My Best Friend is an Atheist

So Parliament is about to debate repealing blasphemy laws eh? About time too - may the desperate theists trying to get special dispensation anyway be as successful as the latest attempt to prosecute Jerry Springer: The Opera.

Some sense may yet be out there.

Sunday, March 02, 2008

The Portrait of Ultimate Irony

Now I don't know about you, but I think this unphotoshopped image is pretty funny. Iranian President Ahmadinejad and Iraqi President Talabani holding hands, with the former looking pretty supine. It's the gayest thing I've seen in quite a long time, and makes a beautiful mockery of Ahmadinejad's insistence that Iran had no gay population.

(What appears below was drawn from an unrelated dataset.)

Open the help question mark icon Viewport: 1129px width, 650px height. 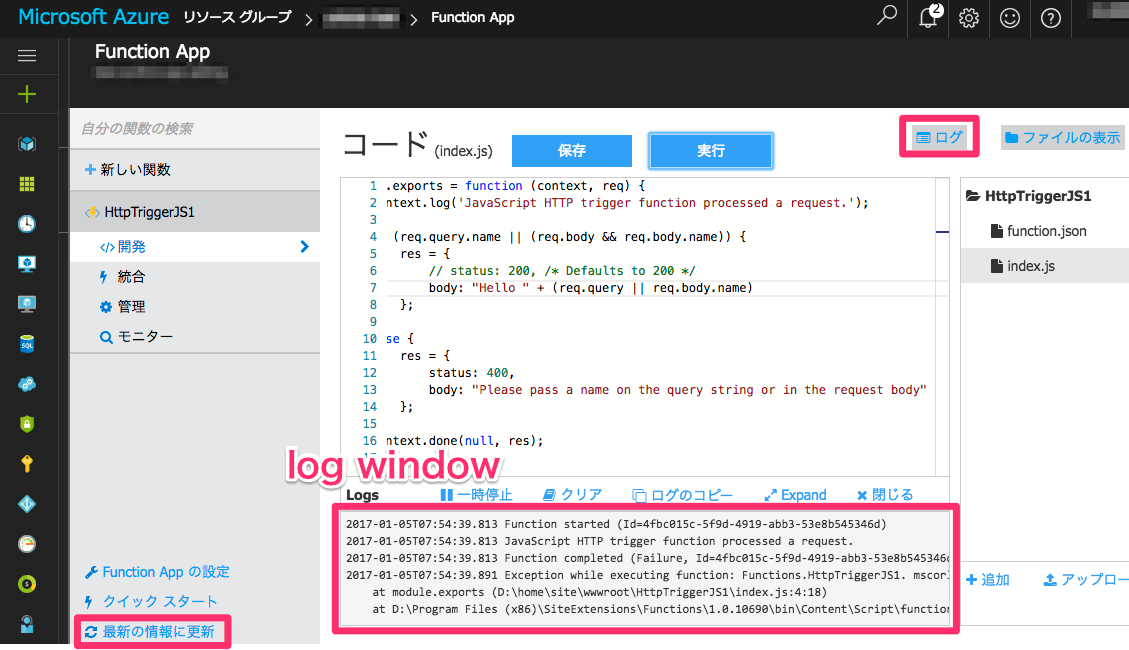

Of course if there weren't any gay people in Iran then barbaric executions like this wouldn't happen would they? Looks like the fool has walked into a honey trap in Iraq! Alanis take note - this is ironic!

Huckabee is a Loon

I'm not sure I'd bother writing a post about Mike Huckabee anymore, but for the strong possibility that he might become Vice President in November. With Obama and Clinton still at one another's throats, and the Democratic Party very likely finally to choose Obama on Tuesday, the political narrative is going to start getting hostile very quickly. Hillary's attack on Obama's inexperience will be nothing compared to McCain's and the Republican Party's. The Democratic Party's primary voters are idealists - a trait rarely found in the general electorate. I don't want McCain to win, but it's far from unlikely, and he'll need a VP who can carry the evangelical vote; the evangelicals currently hate him.

So although Huckabee has no chance of winning the Presidential nomination, McCain might well choose him as his running mate. And this is the point that all right minded people need to see this man for who he is. Dan Quayle was a buffoon who clearly wasn't up to the job (rather like the current White House incumbent), Dick Cheney had plenty of experience but it turned out he was a psychopath who has been and remains the power behind the throne. Neither though would have put their hand up to admit disbelieving evolution (how you can disbelieve in a cornerstone of the natural world is beyond me). Neither also believed in inhibiting gay rights or banning abortion. I'll grant you Dick Cheney was a delusionist of the highest order, in expecting American troops to be met with garlands of flowers upon liberating Iraq from Saddam Hussein. But with a gay daughter, he would never have equated homosexuality with bestiality or paedophilia.

Huckabee insists he's not a homophobe, but his loony beliefs and public statements confirm otherwise. Bush may be an outright nut; does America really want another nut just a heartbeat away from the Presidency?

Saturday, March 01, 2008

Hot Harry

I'm not a fan of Harry as a human being. Some of his antics at home in the UK have been downright childish, especially given the life of privilege into which he was born. But in thinking about his recently terminated deployment to Afghanistan, I realised you have to respect what's happened here (no, not what Matt Drudge did). In the two major wars being waged in the region - Iraq and Afghanistan - you'll be hard pressed to find any sons or daughters of an elected official in this country fighting or working. I've never heard of any to be honest, and that's why this is such an important story - Harry is the grandson of the Head of State, the son of the most popular woman in the history of the country and third in line to the throne. That he and his family do not consider him above such duty says more about him and them than most people give them credit for.

I don't envy him the position he's now in, now his tour has been exposed and terminated. But in this at least, there's honour in what he'd been doing. In becoming a much higher profile target for Al Qaeda and friends than he already was, he's shown leadership which belies his years, which I hope he gets the chance to build on.